Je hausse les épaules, Sarah nous dit :
  • On se retrouve tout à l'heure !
Je la retiens par le bras, pendant que Jessie interpelle John et je lui demande :
  • Attends ! Tu pourras remercier Tom. Je l'ai fait mais, je ne suis pas sûr qu'il ait entendu.
  • Si, il a entendu. Il m'a envoyée pour s'assurer que tu allais bien.
Je le regarde attendre Sarah de l'autre coté de la rue et soupire. Elle pose sa main sur mon bras en demandant :
  • Ça va allez ?
  • Hum... répondis-je, pas du tout convaincu.
Elle traverse et ils s'en vont, manger en ville comme tous les lundis. Pendant ce temps, Jessie discute avec John, ils parlent tellement fort que je les entends d'ici.
  • T'es complètement cinglé d'avoir frappé Morgan, tu ne pouvais pas te trouver quelqu'un d'autre ? crie-t-elle.
  • Hé, c'est lui qui m'a cherché !
  • Ce n’est pas une raison ! Il n’est pas de taille à rivaliser avec toi ! Ne t'approche plus jamais de lui ou mon frère en entendra parler !
  • Oh, ça va aller pour aujourd'hui les menaces, il y a déjà son mec qui s'en est chargé, alors lâche-moi !
  • Son mec ? De qui tu parles ?
  • De Tom ! Il a dit que si je m'approchais encore de l'autre moustique ou de sa sœur, il me réglerait mon compte.

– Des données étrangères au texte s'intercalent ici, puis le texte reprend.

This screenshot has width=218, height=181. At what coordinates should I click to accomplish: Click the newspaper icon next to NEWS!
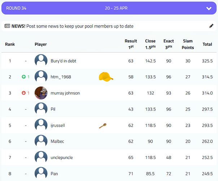pos(7,26)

Il se croit plus fort que moi !
  • Il a des arguments de taille apparemment !
  • Ce mec est taré ! Tu ne sais pas ce qu'il est capable de faire ! Je ne comprends même pas que ta crevette lui tourne autour.
  • Arrêtes de dire des conneries, Tom, n'est pas ce que les gens en disent, et Morgan n'est pas gay !

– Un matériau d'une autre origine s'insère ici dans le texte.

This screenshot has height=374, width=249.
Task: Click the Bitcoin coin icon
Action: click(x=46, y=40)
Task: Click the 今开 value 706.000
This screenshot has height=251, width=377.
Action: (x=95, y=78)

  • Non ? Pose-lui la question ! Demande-lui s'il veut sortir avec toi !
  • T'es complètement cinglé !
  • Ouais, c'est ça ! J'vais bouffer !
Lorsqu'il s'en va, je rejoins Jessie et lui dis :
  • Si t'as fini, je voudrais bien aller manger, je meurs de faim.

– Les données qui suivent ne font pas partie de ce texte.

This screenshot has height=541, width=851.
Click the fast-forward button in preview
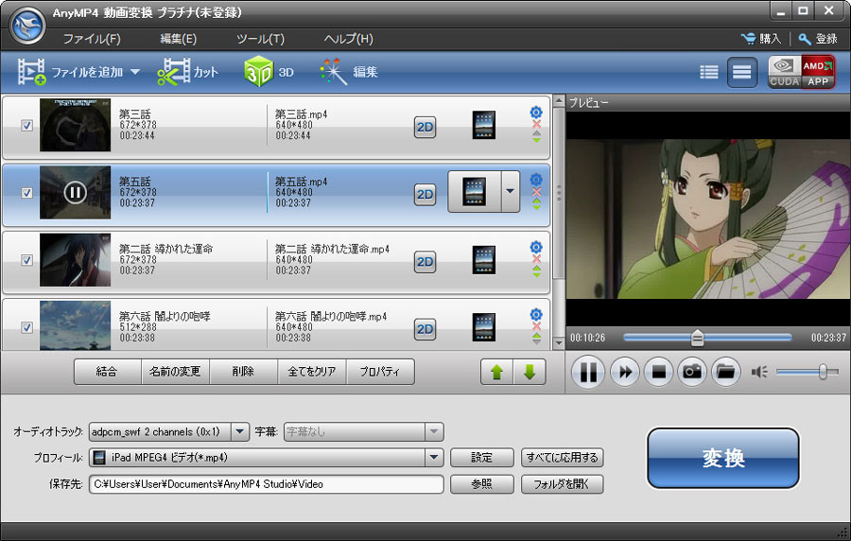coord(624,372)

  • Allons-y, dit-elle en me prenant par le bras.
Cette fille me rappelle tellement Kim. Elle a les mêmes habitudes avec moi que Kimberly.

5
Vers 12h45, nous sortons du self et allons nous asseoir sur un banc dans la cour. Je remarque, après quelques secondes, que Tom et Sarah sont là, eux aussi, assis sur un banc à quelques mètres en face de nous.
Tom
  • Il n’aura pas mit longtemps à la trouver sa nouvelle copine !, m’exclame-je amèrement en regardant Morgan, assis à coté de Jessie.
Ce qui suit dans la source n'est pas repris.